As the officials had expected, the plan worked fine. The villagers, first mostly men and the bigger boys, came out and stood in the opening of their huts, watching the show Curtin and Dobbs were offering them. When Dobbs held his arm toward the doctor, he laughed out loud. Curtin whistled a jolly tune.. Men and boys came closer to see the procedure. The doctor smiled and the officers persuaded one of the men standing nearest to come and have the same thing done to him. Curtin pushed him closer jokingly, as the man was still frightened. But after he had the few scratches and felt nothing, he pushed his two boys forward and ordered them to hold still and have it over. When the partners finally left the plaza, the officers were so busy that they had to line up the people waiting for their turn, and among them now there were already women offering the arms of their babies to the officers.

After passing the last hut of the village, Dobbs said with a laugh: “Hey, Curty, you’re a funny mug.”

“What the hell is so funny about me?”

“You see ghosts like an old woman. If you see a guy with a rusty gat on his hip, right away you think the goods are gone. Anyone could have told you that these guys didn’t want anything from us. You could have seen that the guy with the specs was a doe. Couldn’t you see that right away from the table with a white sheet spread out on it? What else could a table with a white sheet on it serve for?”

“You’re telling me, wise mug!” Curtin grinned. “Anyhow, joke or no joke, I like it better this way.”

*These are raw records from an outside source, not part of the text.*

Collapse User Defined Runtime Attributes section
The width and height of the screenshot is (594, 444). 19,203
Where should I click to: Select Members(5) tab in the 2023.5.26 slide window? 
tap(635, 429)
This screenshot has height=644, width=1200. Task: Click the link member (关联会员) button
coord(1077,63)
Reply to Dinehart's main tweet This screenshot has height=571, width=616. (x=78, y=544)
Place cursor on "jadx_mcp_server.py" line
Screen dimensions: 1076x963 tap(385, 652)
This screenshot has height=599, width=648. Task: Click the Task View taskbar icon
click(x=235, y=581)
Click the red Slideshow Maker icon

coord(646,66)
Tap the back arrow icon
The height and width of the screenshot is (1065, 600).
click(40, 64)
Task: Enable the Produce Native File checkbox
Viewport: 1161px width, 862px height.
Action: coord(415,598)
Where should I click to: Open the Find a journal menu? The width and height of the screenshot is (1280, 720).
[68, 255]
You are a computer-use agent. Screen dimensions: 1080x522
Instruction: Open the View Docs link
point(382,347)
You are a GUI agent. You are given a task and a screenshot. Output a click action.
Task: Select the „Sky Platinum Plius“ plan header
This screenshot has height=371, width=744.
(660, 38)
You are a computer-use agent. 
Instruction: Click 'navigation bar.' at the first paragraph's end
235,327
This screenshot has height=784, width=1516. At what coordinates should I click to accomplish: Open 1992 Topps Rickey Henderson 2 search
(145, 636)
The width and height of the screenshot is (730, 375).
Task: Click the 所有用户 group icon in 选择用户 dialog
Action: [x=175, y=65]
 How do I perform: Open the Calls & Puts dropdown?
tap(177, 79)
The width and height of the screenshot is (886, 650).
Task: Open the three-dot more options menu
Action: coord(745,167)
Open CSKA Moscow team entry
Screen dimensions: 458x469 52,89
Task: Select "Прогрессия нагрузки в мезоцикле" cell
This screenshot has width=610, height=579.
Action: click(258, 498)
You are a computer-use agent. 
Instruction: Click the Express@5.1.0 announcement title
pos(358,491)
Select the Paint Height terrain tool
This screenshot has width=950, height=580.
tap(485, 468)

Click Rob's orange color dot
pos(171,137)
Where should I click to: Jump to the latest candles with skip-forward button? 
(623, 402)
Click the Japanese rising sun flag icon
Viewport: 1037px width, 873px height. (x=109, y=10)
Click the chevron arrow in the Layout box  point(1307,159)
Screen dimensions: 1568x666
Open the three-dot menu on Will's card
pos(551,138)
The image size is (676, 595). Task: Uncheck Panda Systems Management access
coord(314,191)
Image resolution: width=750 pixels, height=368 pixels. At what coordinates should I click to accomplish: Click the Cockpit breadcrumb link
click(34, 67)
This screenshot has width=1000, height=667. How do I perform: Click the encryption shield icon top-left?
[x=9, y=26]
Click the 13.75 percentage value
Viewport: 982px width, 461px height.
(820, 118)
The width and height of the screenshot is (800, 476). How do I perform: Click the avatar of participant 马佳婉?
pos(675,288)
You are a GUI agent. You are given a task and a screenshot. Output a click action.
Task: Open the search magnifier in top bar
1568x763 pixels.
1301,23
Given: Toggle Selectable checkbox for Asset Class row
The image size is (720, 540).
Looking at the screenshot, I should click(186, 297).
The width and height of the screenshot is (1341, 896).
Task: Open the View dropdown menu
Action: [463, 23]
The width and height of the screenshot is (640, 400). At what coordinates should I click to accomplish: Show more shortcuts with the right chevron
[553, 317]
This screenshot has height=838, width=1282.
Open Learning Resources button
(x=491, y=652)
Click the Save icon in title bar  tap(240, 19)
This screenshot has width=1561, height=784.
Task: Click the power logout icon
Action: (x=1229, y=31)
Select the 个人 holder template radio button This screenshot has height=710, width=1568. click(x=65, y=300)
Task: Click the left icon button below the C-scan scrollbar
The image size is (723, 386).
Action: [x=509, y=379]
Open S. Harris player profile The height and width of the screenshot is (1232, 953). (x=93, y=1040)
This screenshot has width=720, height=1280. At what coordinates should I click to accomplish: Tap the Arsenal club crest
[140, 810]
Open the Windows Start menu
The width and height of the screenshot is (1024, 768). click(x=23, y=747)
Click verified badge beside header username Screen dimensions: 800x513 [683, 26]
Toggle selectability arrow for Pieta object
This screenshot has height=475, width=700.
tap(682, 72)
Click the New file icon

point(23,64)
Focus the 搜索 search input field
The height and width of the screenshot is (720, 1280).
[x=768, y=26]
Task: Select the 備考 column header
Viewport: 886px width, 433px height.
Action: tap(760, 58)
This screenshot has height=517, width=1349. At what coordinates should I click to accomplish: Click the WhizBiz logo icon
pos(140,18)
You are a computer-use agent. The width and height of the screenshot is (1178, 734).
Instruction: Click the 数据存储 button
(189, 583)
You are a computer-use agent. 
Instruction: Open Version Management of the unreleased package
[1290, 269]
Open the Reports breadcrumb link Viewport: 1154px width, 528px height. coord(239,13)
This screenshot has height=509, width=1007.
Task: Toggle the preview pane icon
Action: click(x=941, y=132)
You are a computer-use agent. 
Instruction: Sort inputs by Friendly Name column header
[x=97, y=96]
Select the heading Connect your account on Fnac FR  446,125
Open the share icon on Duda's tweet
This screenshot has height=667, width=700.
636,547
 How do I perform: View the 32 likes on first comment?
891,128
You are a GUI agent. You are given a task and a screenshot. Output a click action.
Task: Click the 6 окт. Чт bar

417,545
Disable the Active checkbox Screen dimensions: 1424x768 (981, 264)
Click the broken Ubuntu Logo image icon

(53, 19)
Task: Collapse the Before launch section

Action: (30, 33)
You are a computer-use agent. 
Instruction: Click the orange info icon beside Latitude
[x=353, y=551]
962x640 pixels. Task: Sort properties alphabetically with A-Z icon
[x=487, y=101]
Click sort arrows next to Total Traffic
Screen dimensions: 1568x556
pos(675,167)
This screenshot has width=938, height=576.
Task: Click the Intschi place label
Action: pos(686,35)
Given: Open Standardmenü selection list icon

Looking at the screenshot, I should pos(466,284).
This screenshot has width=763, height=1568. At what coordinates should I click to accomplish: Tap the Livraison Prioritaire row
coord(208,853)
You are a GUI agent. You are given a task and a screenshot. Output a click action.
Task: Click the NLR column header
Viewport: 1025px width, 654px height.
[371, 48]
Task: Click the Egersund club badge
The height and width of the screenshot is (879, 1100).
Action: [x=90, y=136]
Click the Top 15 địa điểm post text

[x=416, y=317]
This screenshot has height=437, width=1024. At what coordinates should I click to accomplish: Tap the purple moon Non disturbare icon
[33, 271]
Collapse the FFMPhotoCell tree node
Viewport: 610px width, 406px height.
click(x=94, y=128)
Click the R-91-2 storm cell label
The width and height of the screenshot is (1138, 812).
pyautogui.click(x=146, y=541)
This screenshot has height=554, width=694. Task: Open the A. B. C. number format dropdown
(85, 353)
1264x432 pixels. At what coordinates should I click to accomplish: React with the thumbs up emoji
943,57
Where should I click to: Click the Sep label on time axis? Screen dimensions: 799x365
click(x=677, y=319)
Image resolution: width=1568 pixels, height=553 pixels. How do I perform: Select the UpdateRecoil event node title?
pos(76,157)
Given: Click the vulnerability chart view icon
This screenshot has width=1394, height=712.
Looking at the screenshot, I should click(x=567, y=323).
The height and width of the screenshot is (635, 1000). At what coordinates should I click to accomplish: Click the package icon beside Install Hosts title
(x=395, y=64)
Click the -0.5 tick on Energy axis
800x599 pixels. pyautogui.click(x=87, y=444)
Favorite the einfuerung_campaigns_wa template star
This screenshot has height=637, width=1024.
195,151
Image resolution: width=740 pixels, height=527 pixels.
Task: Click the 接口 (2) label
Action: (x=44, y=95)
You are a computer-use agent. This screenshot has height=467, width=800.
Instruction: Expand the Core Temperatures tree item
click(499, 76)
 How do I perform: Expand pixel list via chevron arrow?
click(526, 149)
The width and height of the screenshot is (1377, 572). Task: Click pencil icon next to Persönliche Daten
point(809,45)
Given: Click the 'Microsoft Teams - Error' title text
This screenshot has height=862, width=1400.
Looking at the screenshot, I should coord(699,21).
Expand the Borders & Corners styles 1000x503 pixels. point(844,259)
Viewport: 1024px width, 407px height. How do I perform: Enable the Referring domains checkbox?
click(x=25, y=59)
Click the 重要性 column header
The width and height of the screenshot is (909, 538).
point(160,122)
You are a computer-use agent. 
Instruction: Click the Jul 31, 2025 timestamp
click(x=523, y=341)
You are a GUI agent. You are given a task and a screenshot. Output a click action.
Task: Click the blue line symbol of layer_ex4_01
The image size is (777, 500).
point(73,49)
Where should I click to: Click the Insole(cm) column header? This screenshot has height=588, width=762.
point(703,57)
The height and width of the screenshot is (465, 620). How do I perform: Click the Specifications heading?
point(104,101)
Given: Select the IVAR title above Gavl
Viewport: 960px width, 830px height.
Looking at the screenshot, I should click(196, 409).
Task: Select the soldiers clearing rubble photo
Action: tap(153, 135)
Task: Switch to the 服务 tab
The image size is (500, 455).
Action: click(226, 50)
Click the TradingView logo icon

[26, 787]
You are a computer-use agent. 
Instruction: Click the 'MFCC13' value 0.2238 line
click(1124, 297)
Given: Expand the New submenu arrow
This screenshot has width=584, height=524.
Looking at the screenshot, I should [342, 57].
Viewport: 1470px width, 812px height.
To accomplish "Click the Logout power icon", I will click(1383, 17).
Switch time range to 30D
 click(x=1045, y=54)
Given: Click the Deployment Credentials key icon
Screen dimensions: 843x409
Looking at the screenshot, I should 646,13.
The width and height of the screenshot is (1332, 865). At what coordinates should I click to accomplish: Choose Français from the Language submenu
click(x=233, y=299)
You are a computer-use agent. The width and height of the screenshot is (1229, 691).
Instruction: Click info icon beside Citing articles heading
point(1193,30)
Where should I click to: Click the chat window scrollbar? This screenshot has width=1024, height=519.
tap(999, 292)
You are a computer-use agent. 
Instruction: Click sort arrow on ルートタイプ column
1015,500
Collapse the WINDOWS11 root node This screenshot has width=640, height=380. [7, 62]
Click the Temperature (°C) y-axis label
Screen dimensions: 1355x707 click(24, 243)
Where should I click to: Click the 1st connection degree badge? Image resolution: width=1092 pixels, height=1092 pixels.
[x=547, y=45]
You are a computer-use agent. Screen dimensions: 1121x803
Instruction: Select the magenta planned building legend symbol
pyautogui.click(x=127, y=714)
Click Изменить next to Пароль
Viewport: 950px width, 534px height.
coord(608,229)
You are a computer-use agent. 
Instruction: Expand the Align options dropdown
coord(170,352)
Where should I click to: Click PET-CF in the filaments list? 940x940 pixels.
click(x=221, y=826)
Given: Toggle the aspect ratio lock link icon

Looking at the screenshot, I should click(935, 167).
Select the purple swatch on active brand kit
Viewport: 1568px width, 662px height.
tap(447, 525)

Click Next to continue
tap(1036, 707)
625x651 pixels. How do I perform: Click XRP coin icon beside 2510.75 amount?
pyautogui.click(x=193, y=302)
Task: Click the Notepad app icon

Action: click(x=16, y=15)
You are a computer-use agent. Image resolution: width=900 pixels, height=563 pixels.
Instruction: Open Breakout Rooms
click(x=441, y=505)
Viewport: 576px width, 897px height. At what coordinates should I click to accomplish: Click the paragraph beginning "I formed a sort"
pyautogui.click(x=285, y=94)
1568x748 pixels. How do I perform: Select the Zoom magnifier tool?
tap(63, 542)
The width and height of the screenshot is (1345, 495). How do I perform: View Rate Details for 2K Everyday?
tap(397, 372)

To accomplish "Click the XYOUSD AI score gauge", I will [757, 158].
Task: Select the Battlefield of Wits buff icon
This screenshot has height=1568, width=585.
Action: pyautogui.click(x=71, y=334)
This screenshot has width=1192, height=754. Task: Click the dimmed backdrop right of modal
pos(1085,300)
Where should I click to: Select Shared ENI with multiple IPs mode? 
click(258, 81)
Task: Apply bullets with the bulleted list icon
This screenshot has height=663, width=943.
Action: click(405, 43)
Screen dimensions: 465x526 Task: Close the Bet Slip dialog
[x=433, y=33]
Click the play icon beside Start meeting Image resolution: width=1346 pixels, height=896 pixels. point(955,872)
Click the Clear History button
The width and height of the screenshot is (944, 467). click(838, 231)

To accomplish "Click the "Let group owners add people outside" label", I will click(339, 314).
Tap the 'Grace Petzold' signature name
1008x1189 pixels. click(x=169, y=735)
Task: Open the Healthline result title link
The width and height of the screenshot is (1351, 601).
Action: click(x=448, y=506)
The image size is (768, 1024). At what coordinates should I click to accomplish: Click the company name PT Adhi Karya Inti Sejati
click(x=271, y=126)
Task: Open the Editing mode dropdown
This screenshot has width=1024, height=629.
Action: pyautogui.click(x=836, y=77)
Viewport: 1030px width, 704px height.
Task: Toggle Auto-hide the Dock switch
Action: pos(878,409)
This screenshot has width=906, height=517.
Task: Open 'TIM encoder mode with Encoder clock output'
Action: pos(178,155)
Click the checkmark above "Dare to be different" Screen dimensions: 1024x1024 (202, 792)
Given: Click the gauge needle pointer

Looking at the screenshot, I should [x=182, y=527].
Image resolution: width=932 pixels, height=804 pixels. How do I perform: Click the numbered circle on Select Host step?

“So do I,” Howard threw in.

Chapter 19

1

That night the partners pitched camp not far away from the village of Amapuli. An Indian meeting them on the trail had assured them that the next water was too far off to be reached before nightfall, so they decided to pass the night there by a brook, although it was still early in the afternoon.

While sitting by the fire cooking their supper, they were surprised to see four Indians on horseback coming into their camp. The visitors greeted them courteously and asked permission to sit down by the fire and rest a little.